Organ regenerative technology has advanced significantly. To achieve future clinical applications of salivary gland replacement therapy, it is important to identify suitable cell sources. The ideal cell source is the patient’s own cells because there is no immunological rejection. Recent stem cell biology studies have revealed the presence of adult tissue stem cells in the salivary gland. These adult tissue-derived stem cells, which include c-kit- and sca-1-positive cells, can repair the acinar cells injured by radiation and can partially recover the total amount of secreted saliva [12, 4144]. The salivary gland of adult stem cells would be valuable cell sources for achieving salivary gland tissue regeneration via stem cell transplantation therapy. In contrast, pluripotent stem cells and induced pluripotent stem cells are also potential cell sources for salivary gland regeneration because these cells can differentiate into all types of cells, including endodermal, ectodermal, and mesodermal cells [6870]. It has been reported that some organs, such as the optic cup and pituitary gland, can be derived from ES cells or iPS cells. In the future, the method of salivary gland regeneration using iPS cells is expected to be established [7173].

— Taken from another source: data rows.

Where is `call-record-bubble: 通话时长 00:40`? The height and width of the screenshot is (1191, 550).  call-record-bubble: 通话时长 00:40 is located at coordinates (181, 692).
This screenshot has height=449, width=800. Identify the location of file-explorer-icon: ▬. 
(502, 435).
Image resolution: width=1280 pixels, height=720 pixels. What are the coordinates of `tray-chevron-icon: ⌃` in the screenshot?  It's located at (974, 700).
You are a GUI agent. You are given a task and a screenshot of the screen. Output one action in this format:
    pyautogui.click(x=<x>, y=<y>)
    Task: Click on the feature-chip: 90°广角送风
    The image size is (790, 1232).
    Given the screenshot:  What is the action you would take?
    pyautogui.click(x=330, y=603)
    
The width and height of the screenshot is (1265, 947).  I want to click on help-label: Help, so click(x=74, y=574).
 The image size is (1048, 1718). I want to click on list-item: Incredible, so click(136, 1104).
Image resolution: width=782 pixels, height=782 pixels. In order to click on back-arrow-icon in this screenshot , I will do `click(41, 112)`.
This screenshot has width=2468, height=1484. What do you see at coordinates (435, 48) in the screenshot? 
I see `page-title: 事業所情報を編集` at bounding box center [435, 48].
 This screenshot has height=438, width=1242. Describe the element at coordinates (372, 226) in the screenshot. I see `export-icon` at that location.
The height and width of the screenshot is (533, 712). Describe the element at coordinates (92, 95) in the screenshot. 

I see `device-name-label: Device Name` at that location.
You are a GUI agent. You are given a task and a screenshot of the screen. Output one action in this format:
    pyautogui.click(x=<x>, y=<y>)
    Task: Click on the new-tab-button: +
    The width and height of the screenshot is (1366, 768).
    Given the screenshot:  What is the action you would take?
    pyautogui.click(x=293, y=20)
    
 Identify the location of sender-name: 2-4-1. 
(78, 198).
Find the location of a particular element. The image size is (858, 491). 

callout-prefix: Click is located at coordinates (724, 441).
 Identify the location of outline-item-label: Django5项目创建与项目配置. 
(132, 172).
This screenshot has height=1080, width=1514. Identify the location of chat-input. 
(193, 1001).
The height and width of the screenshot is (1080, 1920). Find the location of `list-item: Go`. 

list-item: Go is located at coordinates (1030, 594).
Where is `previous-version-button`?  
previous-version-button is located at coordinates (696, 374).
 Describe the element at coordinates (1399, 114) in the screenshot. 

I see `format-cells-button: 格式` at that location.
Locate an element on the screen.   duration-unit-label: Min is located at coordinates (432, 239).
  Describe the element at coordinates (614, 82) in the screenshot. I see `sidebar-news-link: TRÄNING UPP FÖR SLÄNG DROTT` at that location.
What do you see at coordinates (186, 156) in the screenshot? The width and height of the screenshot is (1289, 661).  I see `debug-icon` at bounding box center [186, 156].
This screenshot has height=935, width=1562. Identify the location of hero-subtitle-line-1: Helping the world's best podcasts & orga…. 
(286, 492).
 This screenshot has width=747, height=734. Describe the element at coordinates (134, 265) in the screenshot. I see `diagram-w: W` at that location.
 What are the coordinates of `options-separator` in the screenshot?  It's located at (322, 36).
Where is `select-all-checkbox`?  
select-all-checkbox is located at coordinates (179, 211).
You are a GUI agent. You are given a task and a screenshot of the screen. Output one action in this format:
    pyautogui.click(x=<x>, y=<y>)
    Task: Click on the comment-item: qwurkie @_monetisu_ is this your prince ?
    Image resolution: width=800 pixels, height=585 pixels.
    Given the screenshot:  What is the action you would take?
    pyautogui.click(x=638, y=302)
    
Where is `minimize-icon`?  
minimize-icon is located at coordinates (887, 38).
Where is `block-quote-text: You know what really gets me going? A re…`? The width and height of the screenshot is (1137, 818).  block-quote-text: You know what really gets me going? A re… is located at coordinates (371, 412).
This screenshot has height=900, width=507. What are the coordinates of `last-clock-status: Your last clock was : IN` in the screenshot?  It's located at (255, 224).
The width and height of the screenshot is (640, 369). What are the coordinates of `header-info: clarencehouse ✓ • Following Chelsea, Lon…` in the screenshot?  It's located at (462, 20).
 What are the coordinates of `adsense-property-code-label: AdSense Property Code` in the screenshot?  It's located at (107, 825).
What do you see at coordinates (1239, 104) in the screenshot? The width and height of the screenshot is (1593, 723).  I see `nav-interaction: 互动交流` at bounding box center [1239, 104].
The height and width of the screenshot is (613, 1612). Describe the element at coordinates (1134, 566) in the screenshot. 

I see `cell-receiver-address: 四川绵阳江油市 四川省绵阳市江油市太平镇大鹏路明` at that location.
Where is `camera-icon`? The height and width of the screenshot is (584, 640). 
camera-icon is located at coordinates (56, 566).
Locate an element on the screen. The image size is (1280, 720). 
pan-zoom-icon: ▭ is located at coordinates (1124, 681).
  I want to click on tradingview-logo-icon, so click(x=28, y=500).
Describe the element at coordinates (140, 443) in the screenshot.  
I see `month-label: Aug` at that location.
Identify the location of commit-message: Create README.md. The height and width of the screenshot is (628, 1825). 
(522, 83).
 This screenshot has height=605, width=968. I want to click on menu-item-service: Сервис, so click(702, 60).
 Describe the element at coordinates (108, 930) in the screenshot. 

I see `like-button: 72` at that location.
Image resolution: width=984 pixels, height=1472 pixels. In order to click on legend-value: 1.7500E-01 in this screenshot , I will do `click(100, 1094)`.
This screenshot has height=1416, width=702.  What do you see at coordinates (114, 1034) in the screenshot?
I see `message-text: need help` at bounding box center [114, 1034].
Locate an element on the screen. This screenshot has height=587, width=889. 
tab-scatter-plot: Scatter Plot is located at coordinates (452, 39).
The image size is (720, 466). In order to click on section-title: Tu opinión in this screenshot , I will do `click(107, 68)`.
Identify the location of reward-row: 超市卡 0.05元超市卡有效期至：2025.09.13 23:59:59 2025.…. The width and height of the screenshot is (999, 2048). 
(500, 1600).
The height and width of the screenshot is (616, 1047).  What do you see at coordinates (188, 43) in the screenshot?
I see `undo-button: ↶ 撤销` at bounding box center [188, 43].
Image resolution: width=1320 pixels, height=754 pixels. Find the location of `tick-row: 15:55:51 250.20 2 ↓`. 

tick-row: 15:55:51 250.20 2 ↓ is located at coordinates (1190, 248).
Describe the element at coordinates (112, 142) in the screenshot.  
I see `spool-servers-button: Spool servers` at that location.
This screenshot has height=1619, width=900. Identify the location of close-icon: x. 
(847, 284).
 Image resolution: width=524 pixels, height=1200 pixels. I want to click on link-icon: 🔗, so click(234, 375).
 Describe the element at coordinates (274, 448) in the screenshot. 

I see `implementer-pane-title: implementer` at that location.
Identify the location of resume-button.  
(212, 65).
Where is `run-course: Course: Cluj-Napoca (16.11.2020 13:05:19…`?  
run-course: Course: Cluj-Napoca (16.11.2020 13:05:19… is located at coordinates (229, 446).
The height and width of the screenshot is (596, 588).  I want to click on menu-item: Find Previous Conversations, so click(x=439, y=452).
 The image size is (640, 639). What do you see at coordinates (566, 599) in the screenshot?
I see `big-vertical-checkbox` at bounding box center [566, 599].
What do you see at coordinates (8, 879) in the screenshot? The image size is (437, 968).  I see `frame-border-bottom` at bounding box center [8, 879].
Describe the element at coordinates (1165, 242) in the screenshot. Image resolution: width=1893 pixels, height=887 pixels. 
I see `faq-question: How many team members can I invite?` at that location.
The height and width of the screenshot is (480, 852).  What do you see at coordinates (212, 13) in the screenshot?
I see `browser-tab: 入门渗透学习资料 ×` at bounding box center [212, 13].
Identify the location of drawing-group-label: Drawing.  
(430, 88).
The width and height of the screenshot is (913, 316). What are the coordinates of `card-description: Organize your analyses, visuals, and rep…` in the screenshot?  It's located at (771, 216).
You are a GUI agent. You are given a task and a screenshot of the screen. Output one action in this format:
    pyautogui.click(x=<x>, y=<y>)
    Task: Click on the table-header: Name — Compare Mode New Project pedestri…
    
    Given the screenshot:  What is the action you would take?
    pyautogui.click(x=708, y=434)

Another important direction for future salivary gland regeneration therapy is to establish the mechanisms by which autoimmune diseases such as SS cause xerostomia [3133]. In autoimmune diseases, salivary gland damage, such as the atrophy of acinar cells, is caused by self-antigens. Therefore, even if the bioengineered salivary gland is transplanted and can temporarily recover the saliva secretion, there is the possibility that the bioengineered acinar cells will again undergo atrophy. To achieve future clinical applications of salivary gland replacement therapy, genetic modifications of patient-derived stem cells will be necessary to decrease the expression of autoantigens.

Current whole organ regenerative therapy has the potential as a future therapeutic technology for several diseases. Salivary gland regenerative therapy is regarded as a model for future secretory organ replacement therapies that will substantially contribute to achieving an understanding related to organ regeneration technology.